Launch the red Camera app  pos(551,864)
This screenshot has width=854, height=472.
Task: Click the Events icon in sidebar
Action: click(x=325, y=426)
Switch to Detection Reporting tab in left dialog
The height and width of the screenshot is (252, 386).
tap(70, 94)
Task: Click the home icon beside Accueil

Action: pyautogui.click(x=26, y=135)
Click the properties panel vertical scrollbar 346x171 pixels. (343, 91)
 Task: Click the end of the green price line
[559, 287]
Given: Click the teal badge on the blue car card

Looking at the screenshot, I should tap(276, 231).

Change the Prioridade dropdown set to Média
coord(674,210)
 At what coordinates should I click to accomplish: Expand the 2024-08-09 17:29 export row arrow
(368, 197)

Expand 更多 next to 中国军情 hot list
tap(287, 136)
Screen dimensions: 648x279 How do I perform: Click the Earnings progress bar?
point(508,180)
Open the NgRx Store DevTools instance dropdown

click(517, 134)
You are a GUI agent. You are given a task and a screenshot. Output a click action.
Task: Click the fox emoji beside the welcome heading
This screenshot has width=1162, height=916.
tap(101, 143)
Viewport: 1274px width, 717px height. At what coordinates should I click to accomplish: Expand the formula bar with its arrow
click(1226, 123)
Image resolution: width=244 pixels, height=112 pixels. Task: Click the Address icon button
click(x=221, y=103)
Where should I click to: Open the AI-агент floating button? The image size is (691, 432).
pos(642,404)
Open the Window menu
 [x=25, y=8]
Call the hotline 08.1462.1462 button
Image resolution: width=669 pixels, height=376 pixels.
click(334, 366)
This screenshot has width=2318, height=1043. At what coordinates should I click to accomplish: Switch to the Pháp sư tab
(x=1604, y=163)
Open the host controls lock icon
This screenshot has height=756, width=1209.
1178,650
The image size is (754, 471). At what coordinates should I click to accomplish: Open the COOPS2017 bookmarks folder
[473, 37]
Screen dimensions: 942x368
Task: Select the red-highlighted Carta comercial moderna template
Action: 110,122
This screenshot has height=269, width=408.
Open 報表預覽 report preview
▬▬▬▬▬▬
→ **BRIEF**
Rewrite the listing above, swapping every "dropdown" for "drop-down list" and leaving everything else unchanged.

→ **EXPECTED OUTPUT**
Launch the red Camera app  pos(551,864)
This screenshot has width=854, height=472.
Task: Click the Events icon in sidebar
Action: click(x=325, y=426)
Switch to Detection Reporting tab in left dialog
The height and width of the screenshot is (252, 386).
tap(70, 94)
Task: Click the home icon beside Accueil

Action: pyautogui.click(x=26, y=135)
Click the properties panel vertical scrollbar 346x171 pixels. (343, 91)
 Task: Click the end of the green price line
[559, 287]
Given: Click the teal badge on the blue car card

Looking at the screenshot, I should tap(276, 231).

Change the Prioridade drop-down list set to Média
coord(674,210)
 At what coordinates should I click to accomplish: Expand the 2024-08-09 17:29 export row arrow
(368, 197)

Expand 更多 next to 中国军情 hot list
tap(287, 136)
Screen dimensions: 648x279 How do I perform: Click the Earnings progress bar?
point(508,180)
Open the NgRx Store DevTools instance drop-down list

click(517, 134)
You are a GUI agent. You are given a task and a screenshot. Output a click action.
Task: Click the fox emoji beside the welcome heading
This screenshot has width=1162, height=916.
tap(101, 143)
Viewport: 1274px width, 717px height. At what coordinates should I click to accomplish: Expand the formula bar with its arrow
click(1226, 123)
Image resolution: width=244 pixels, height=112 pixels. Task: Click the Address icon button
click(x=221, y=103)
Where should I click to: Open the AI-агент floating button? The image size is (691, 432).
pos(642,404)
Open the Window menu
 [x=25, y=8]
Call the hotline 08.1462.1462 button
Image resolution: width=669 pixels, height=376 pixels.
click(334, 366)
This screenshot has width=2318, height=1043. At what coordinates should I click to accomplish: Switch to the Pháp sư tab
(x=1604, y=163)
Open the host controls lock icon
This screenshot has height=756, width=1209.
1178,650
The image size is (754, 471). At what coordinates should I click to accomplish: Open the COOPS2017 bookmarks folder
[473, 37]
Screen dimensions: 942x368
Task: Select the red-highlighted Carta comercial moderna template
Action: 110,122
This screenshot has height=269, width=408.
Open 報表預覽 report preview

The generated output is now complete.